=== What is expected ===
Please identify every line in the material below that contains the string "Task" and copy each of those lines. Case counts.
-----
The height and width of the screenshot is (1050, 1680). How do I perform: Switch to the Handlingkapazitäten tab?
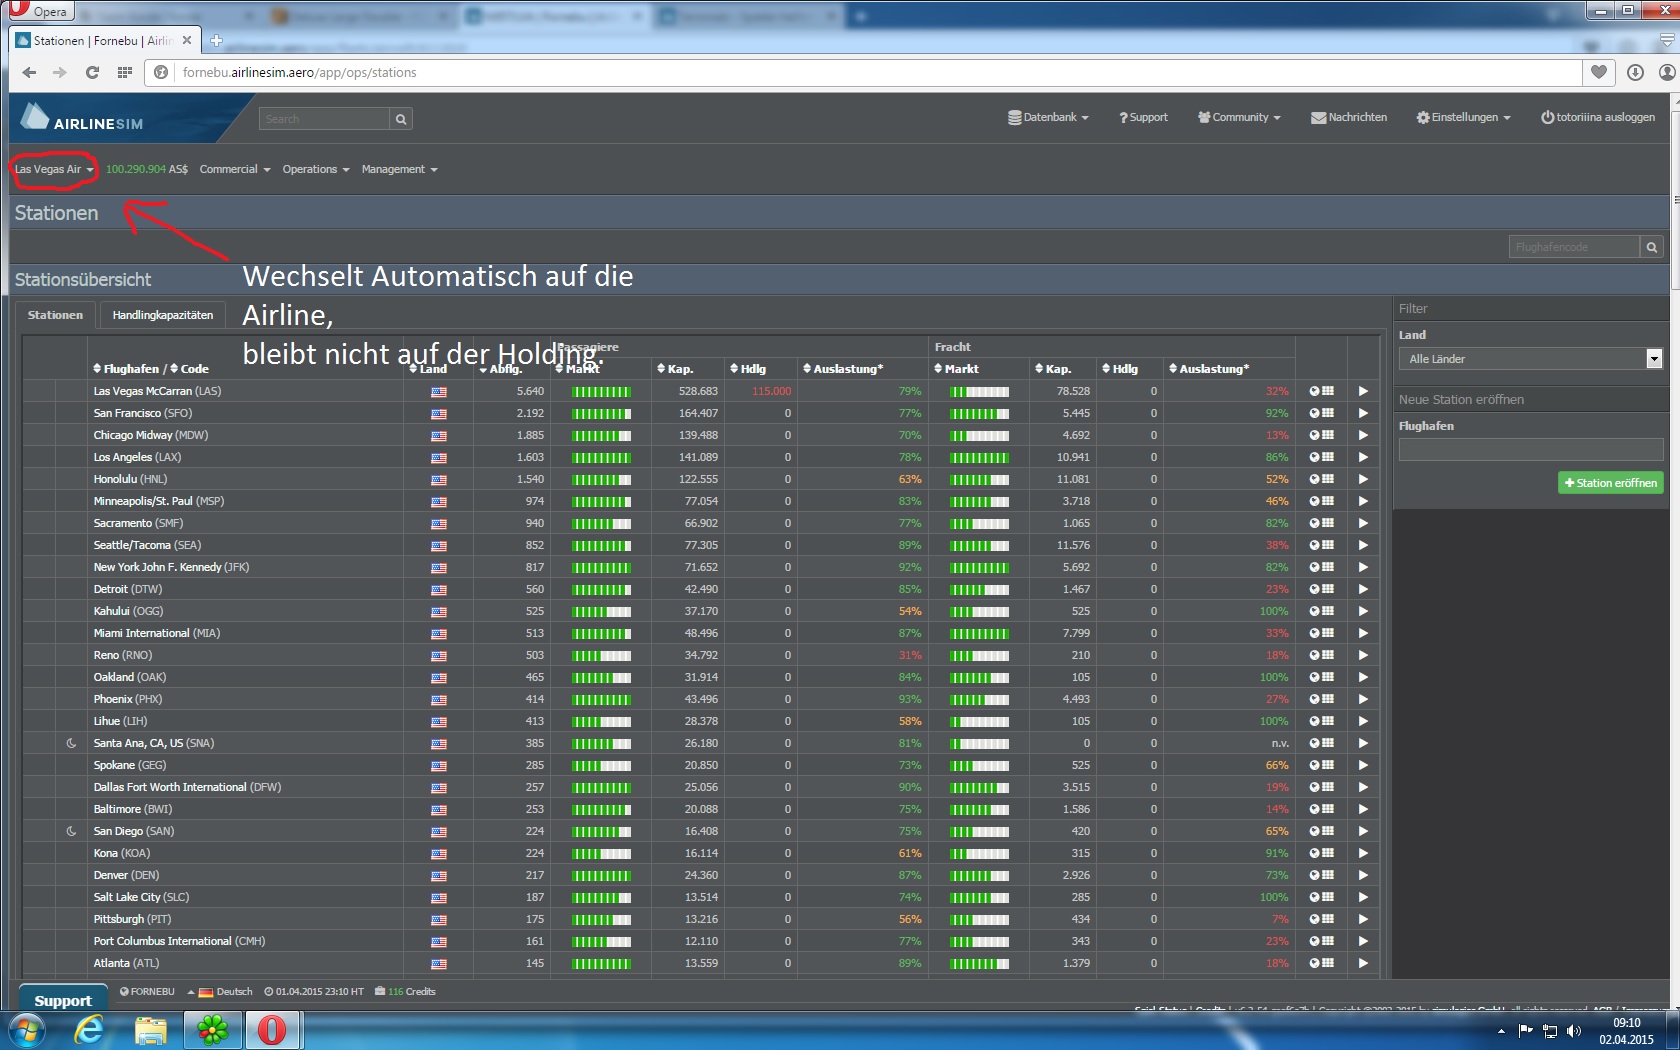[162, 315]
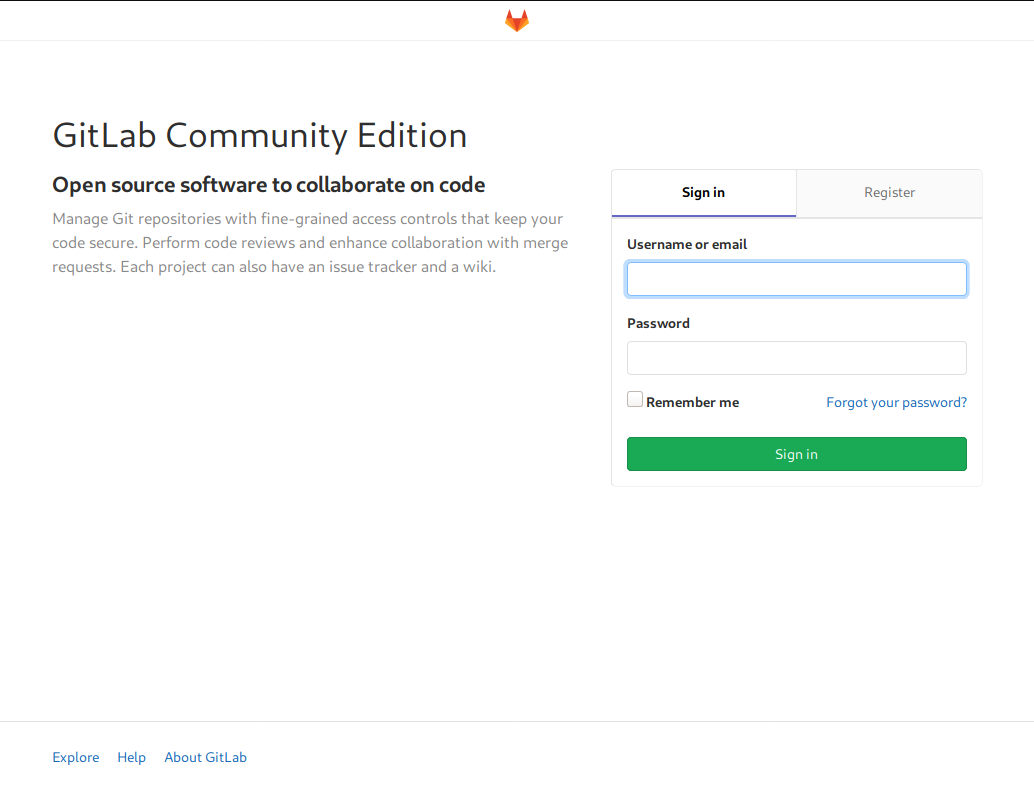The image size is (1034, 785).
Task: Enable the Remember me checkbox
Action: click(x=635, y=400)
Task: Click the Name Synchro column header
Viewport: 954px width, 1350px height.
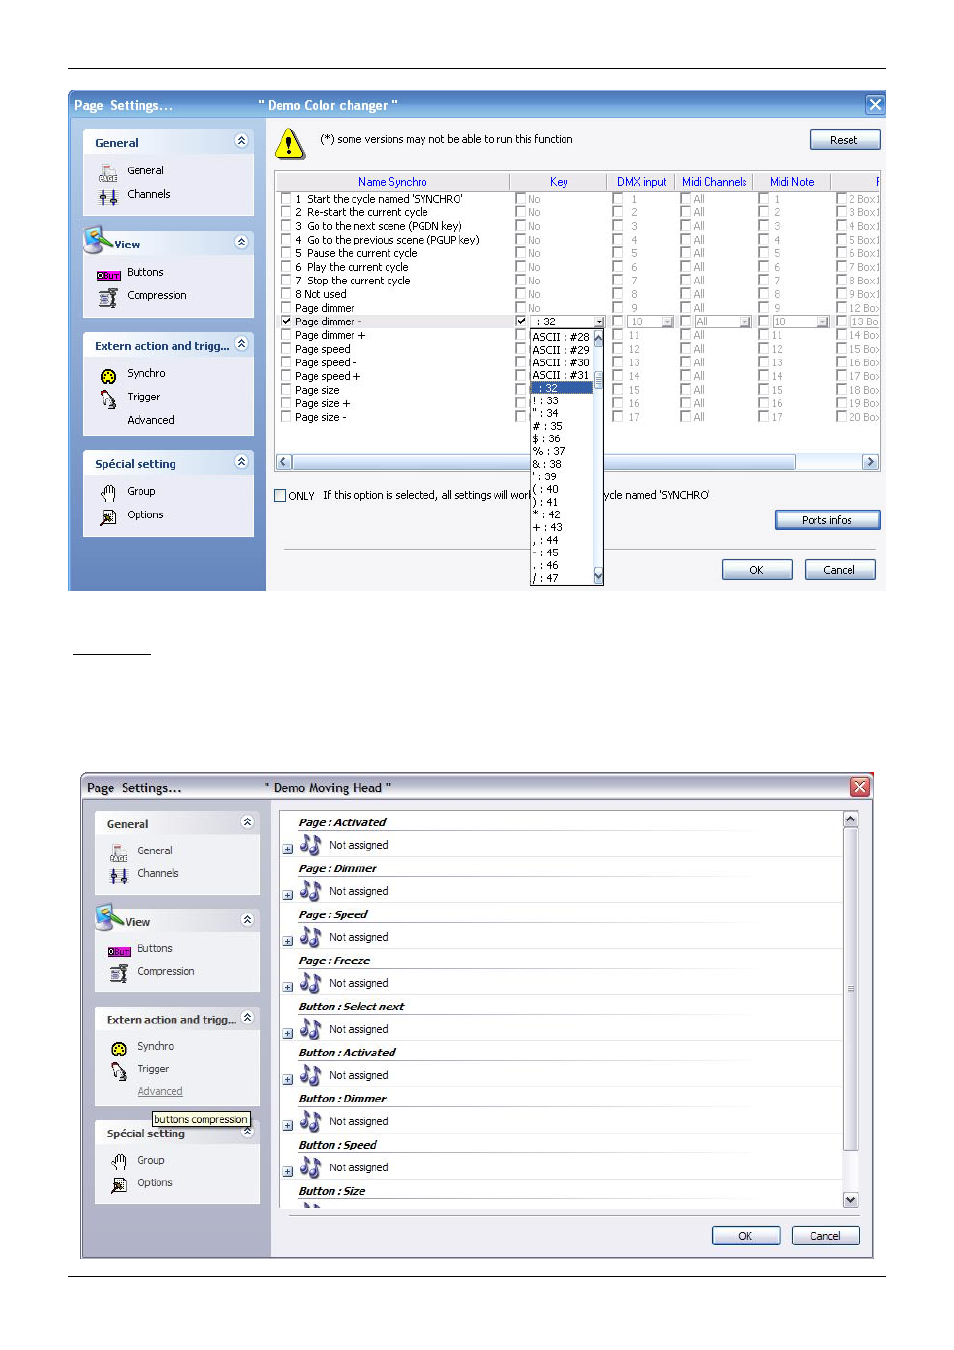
-----
=== Completed exercise ===
Task: Enable the Remember me checkbox
Task: Click the Name Synchro column header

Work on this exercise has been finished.